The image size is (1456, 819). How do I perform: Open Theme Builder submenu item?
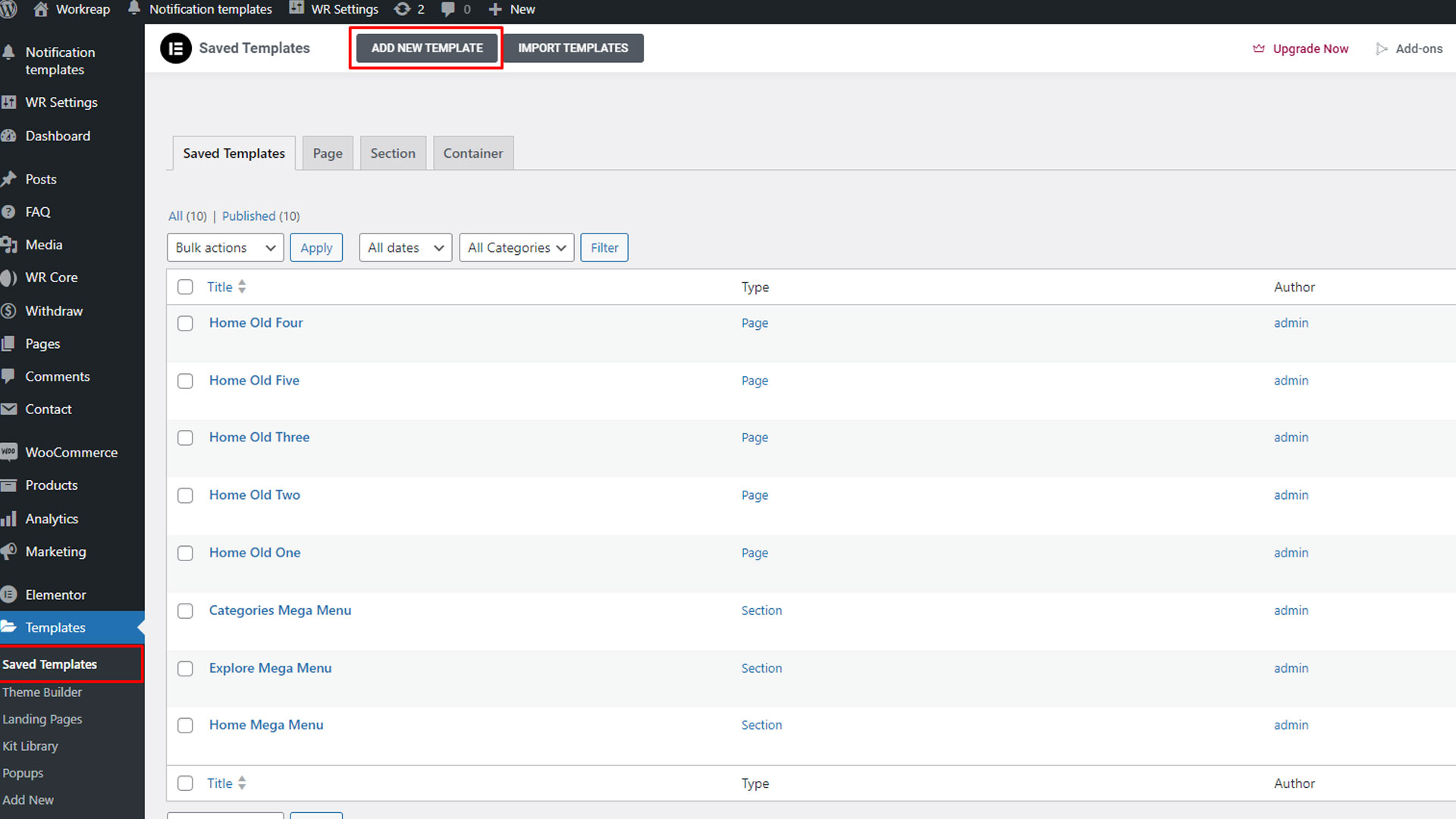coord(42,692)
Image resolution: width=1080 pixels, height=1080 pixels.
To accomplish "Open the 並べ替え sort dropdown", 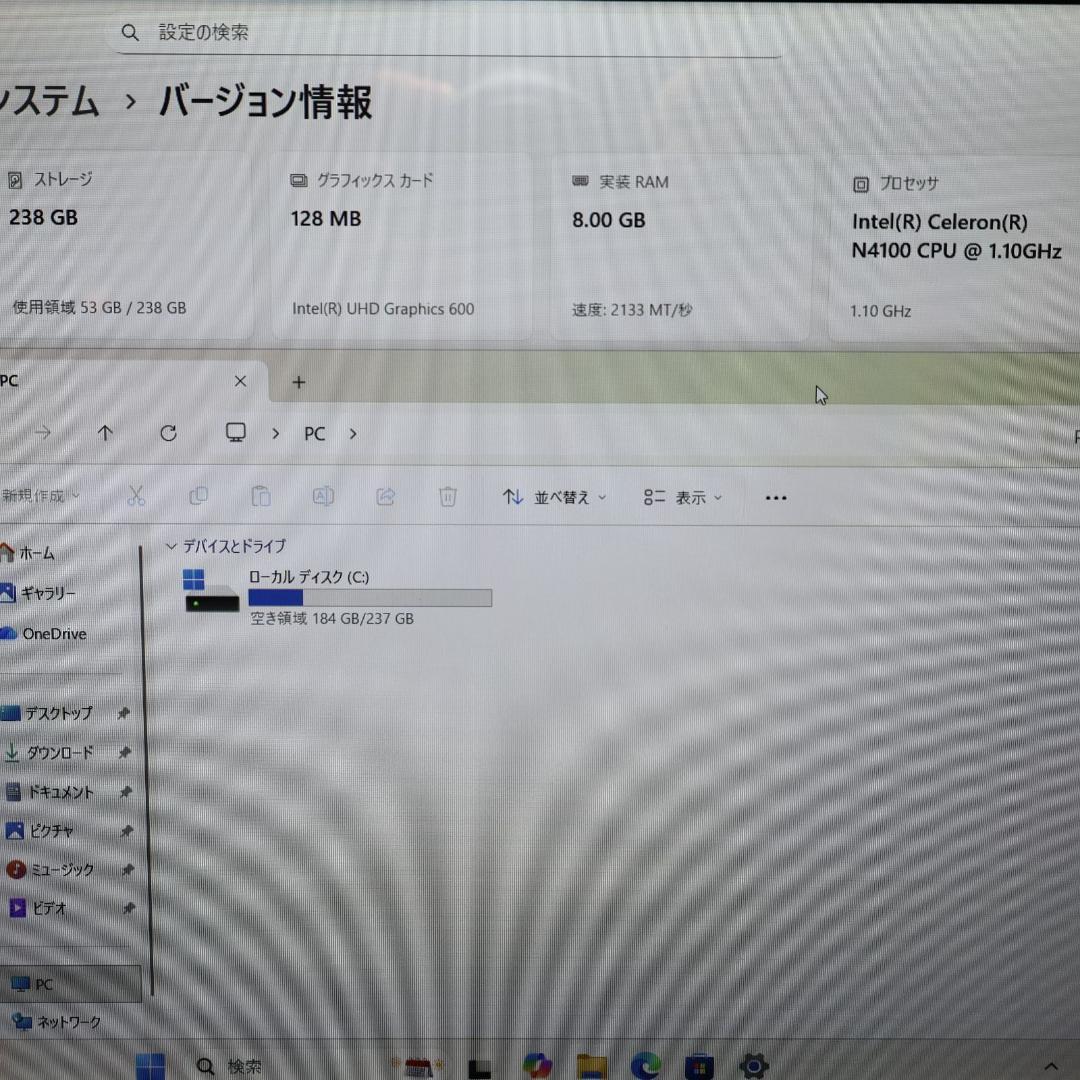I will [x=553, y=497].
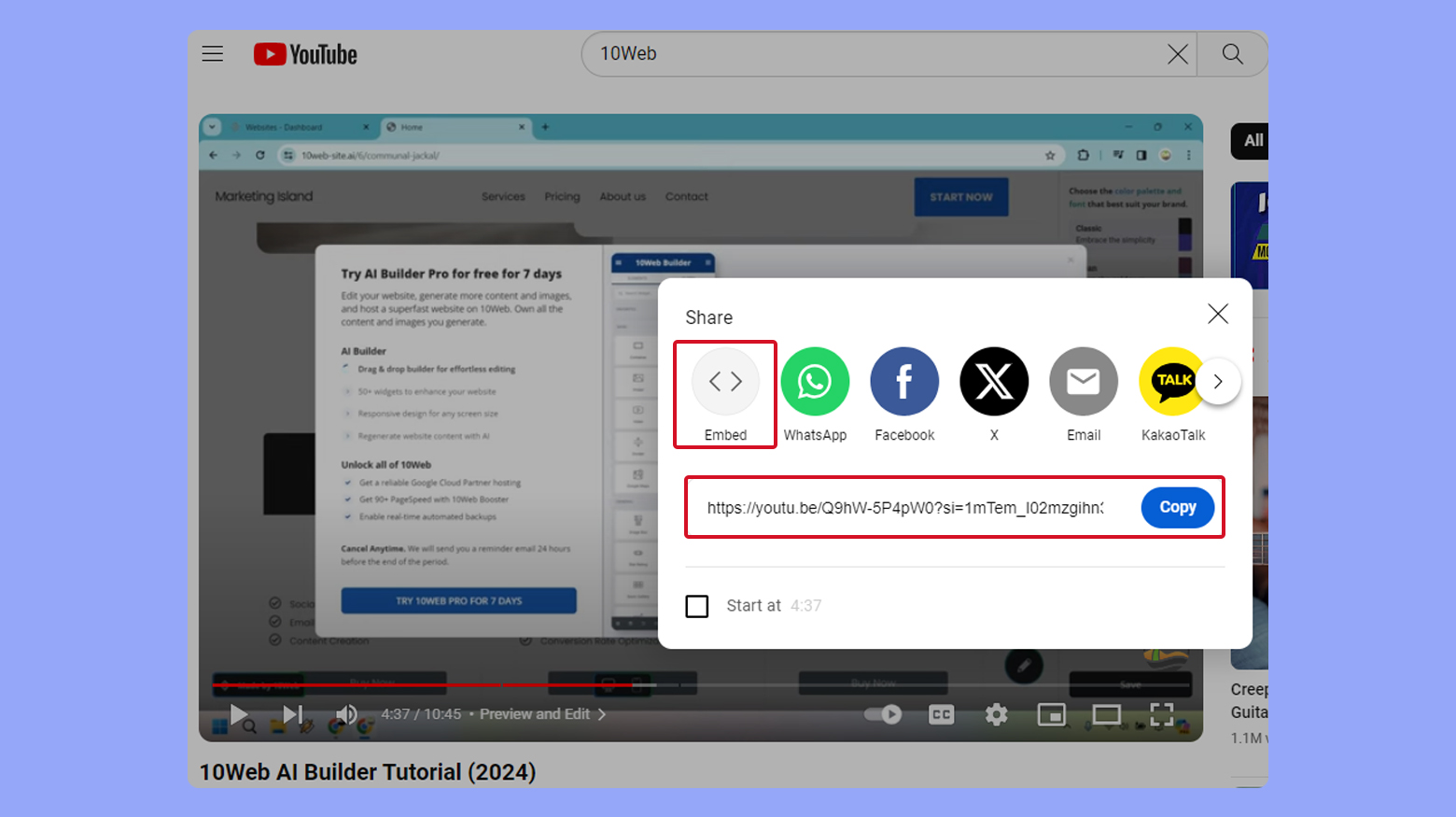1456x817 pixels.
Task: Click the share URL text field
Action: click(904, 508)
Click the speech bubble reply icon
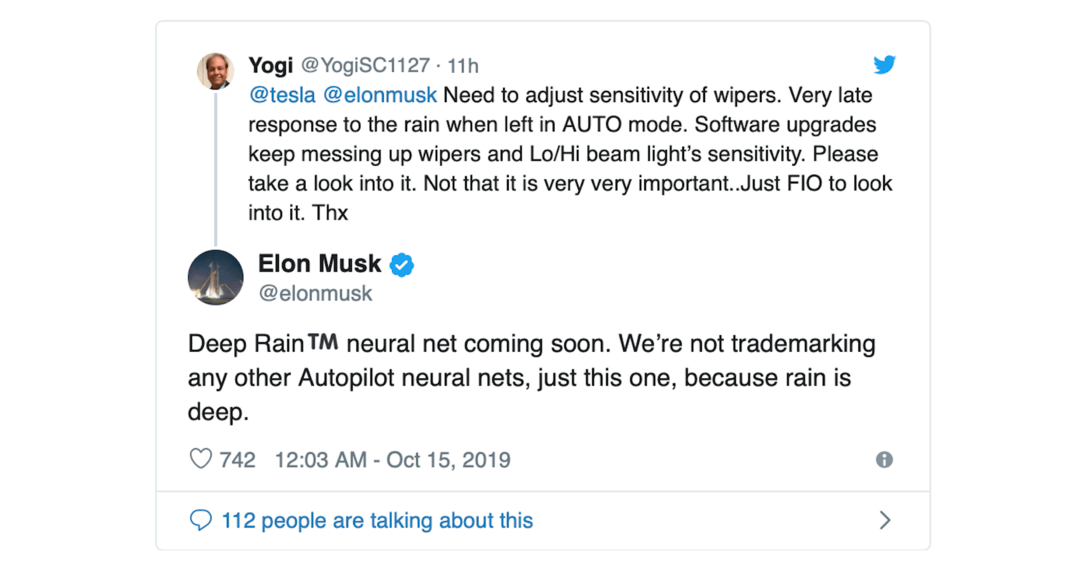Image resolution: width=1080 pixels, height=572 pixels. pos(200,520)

——————

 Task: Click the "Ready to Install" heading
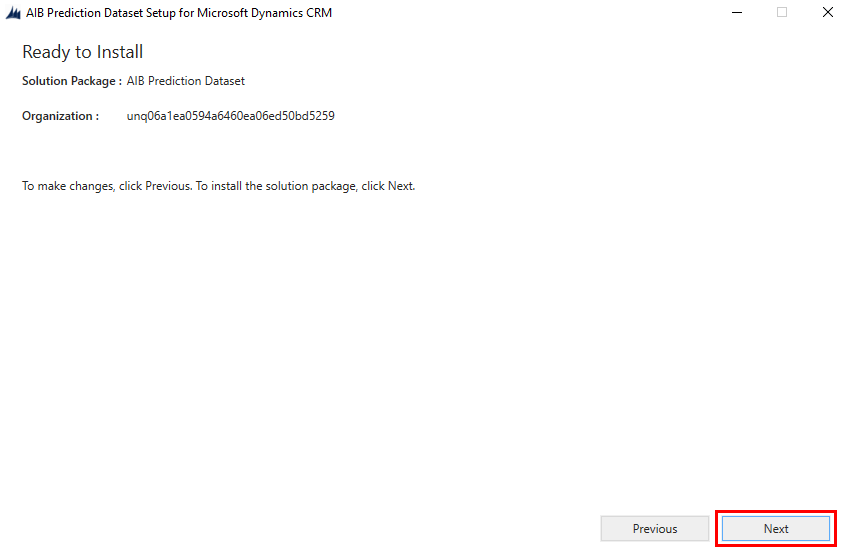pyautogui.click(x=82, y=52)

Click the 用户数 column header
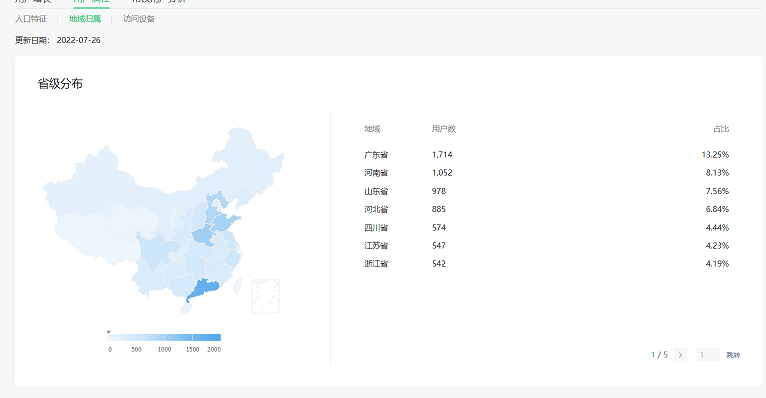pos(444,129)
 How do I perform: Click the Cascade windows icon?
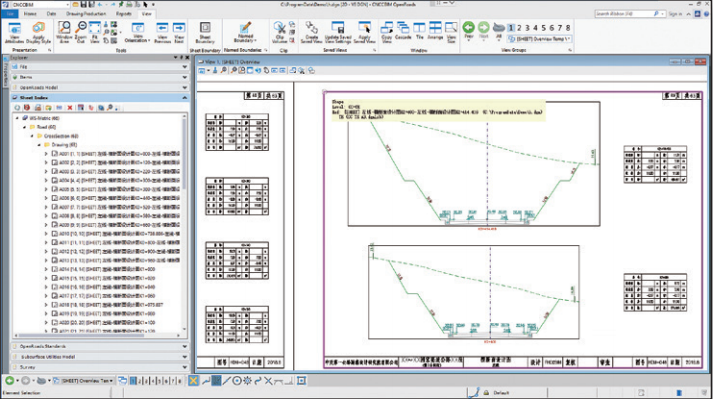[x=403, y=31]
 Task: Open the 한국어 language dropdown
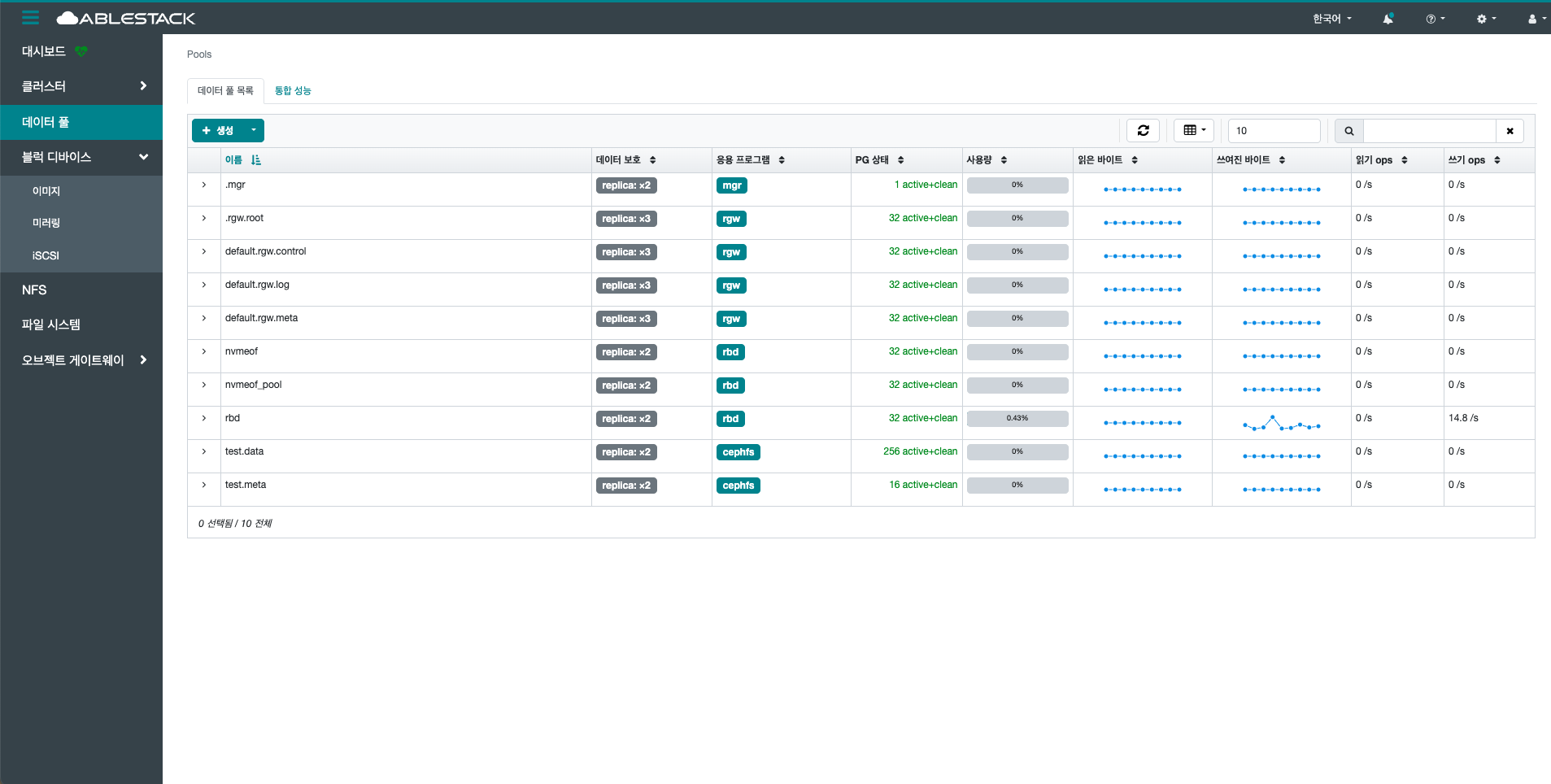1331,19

——————

Task
Pull out every line of the listing that contains the string "icon", matching case exactly.

Task solution
Click the speech bubble reply icon
 How do I perform: Click the Cascade windows icon?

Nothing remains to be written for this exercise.